Нина Николаевна все понимала и поэтому уже готовила отцу рюкзак к приговору.
— Разумеется, суд примет во внимание, что Иван Гаврилович находился в состоянии глубокого стресса после гибели младшего сына. Разумеется, суд учтет, что пострадавший в результате наезда отделался несущественными травмами, но… — адвокат печально вздыхал. — Но вы сами знаете, Нина Николаевна, кем является отец пострадавшей стороны.

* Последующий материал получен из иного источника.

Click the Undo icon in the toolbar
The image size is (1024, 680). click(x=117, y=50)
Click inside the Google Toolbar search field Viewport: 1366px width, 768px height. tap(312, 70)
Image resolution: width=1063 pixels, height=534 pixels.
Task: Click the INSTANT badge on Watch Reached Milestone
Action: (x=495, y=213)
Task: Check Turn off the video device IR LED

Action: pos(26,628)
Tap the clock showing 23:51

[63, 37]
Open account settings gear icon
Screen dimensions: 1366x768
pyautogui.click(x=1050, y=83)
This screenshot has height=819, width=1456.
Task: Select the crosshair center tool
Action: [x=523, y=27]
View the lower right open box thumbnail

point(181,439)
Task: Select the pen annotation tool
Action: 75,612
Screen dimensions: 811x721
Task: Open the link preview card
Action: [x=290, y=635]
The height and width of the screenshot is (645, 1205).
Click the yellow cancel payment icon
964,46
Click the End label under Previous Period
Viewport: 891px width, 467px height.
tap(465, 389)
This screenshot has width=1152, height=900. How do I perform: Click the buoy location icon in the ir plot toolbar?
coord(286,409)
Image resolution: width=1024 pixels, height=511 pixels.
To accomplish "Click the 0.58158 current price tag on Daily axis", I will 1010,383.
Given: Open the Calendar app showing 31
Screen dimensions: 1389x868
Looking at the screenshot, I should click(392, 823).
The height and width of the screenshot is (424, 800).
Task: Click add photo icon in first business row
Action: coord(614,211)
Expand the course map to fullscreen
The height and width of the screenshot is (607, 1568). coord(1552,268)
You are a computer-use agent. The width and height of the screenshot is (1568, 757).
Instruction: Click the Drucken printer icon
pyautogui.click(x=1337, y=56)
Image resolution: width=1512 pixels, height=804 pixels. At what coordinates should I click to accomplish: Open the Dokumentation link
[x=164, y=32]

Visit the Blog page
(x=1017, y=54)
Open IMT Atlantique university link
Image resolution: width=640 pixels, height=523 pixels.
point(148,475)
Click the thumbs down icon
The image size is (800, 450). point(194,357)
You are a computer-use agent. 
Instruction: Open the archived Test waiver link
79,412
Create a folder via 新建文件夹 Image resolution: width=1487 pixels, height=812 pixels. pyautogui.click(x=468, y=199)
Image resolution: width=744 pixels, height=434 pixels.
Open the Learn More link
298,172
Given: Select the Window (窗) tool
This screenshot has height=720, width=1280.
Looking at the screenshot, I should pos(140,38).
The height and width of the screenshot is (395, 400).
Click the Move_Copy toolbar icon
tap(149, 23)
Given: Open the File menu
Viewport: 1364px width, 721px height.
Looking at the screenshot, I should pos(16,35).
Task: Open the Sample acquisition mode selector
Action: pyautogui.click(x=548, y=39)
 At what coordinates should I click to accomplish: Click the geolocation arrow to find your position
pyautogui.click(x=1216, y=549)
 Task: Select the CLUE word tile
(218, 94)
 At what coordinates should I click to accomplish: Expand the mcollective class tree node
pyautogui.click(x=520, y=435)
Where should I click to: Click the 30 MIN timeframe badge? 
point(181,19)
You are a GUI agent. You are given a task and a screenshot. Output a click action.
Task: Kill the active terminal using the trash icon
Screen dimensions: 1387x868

— Знаю. Он работает во власти, — кивала мать, скорбно поджимая ненакрашенные губы. — Все знаю. И про рычаги воздействия. И про подставное лицо, которое якобы угнало его машину в день гибели моего младшего сына. И про протоколы знаю, появившиеся задним числом в деле. Что мне-то делать, господин адвокат?!
— Смириться, — опускал голову адвокат, сидя за их столом в гостиной. — И ждать решения суда. Но прошу вас, не уповайте особо. В лучшем случае пять лет поселения. В худшем — срок в колонии общего режима. Поговорили бы вы с ним, Нина Николаевна.
Мать говорила. Плакала. Ругалась. Угрожала, что не станет ждать отца с зоны. Что не допустит старшего сына до свиданий с ним, если он не поменяет своего поведения. Отец оставался непреклонен.
— Я эту властную рожу с довольной улыбкой видеть не могу, мать, — скрипел отец зубами во время коротких свиданий. — У его пацана четыре царапины. А нашего… А нашего Гошки нет!
И они принимались в голос реветь. Так мать рассказывала. И она уже почти смирилась с тем, что отец сядет.